• _Excerpt to read_
==*==
They compared me to a gathering of George Plimpton, Norman Mailer, and another literary luminary who I can’t remember. Those guys met to talk about baseball, and a reporter joined them once to document the unusual gathering. The reporter said the level of discussion was so deep, so broad, so comprehensive that he couldn’t even remember the first half hour, which felt like a tidal wave of information. These guys knew the subject matter so deeply that an outsider couldn’t even swim in the same waters with them.

That, I was told today, is how it felt talking to me about payphones. Alex said over and over how happy he was to meet me, talking to me like I was a real celebrity. The NYTimes and the BBC will cover the event, though reporters being present is no guarantee that they’ll publish anything. Including print and web it would be my 6th or 7th Times mention, and I don’t know how many times the BBC has rattled my cage.

A friend said to me once years ago: One more mention in the journal of record and you are guaranteed a Times obituary when you die. That was before other mentions. Who knows if the rule is true, or if I will spiritually be aware of its consummation.
==*==
• _Dataset extract_

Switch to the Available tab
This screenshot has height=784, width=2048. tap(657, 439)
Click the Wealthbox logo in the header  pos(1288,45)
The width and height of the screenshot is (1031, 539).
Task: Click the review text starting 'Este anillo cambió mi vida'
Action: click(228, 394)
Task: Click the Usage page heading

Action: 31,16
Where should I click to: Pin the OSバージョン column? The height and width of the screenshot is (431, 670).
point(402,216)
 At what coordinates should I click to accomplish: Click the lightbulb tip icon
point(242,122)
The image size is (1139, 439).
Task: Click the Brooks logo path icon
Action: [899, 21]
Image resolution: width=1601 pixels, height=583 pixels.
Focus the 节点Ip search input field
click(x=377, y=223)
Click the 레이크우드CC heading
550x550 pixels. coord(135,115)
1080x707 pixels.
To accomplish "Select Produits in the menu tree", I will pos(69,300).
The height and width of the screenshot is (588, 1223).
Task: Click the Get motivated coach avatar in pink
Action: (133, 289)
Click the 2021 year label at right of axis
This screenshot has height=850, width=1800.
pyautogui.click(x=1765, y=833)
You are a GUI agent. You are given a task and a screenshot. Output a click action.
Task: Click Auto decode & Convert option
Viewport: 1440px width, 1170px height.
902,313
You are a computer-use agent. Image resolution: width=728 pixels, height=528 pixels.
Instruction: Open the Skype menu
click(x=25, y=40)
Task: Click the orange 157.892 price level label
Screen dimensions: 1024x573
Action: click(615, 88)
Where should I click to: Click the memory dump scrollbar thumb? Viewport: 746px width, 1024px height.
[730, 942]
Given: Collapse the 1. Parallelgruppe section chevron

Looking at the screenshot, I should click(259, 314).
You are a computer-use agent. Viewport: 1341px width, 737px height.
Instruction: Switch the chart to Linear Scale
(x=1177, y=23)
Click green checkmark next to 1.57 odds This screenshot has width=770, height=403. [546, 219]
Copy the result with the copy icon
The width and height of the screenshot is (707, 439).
==*==
• _Problems to solve_
a) Answer each question from the payphone passage above.
(i) Which two writers are named among those who met to talk about baseball?
(ii) Which news outlets will cover the event?
(iii) According to the friend, what would one more mention in the journal of record guarantee?
b) For each statement, decide whether the payphone passage above supports it. Answer yes or no and quote the words that settle it.
(i) The reporter could recall the first half hour of the baseball discussion.
(ii) Reporters attending the event guarantees that something will be published.
(iii) Alex repeatedly said he was happy to meet the writer.
c) Rewrite the paragraph of the payphone passage above that begins "That, I was told today" as a short bulleted list. Keep its main facts.

• _Expected responses_
a)
(i) George Plimpton and Norman Mailer.
(ii) The NYTimes and the BBC.
(iii) A Times obituary when the writer dies.

b)
(i) No: "he couldn’t even remember the first half hour"
(ii) No: "reporters being present is no guarantee that they’ll publish anything"
(iii) Yes: "Alex said over and over how happy he was to meet me"

c)
- I was told today that talking to me about payphones felt like that.
- Alex repeatedly said how happy he was to meet me and treated me like a celebrity.
- The NYTimes and the BBC will cover the event, but their presence doesn't guarantee publication.
- Counting print and web, it would be my 6th or 7th Times mention. I don't know how many BBC mentions I've had.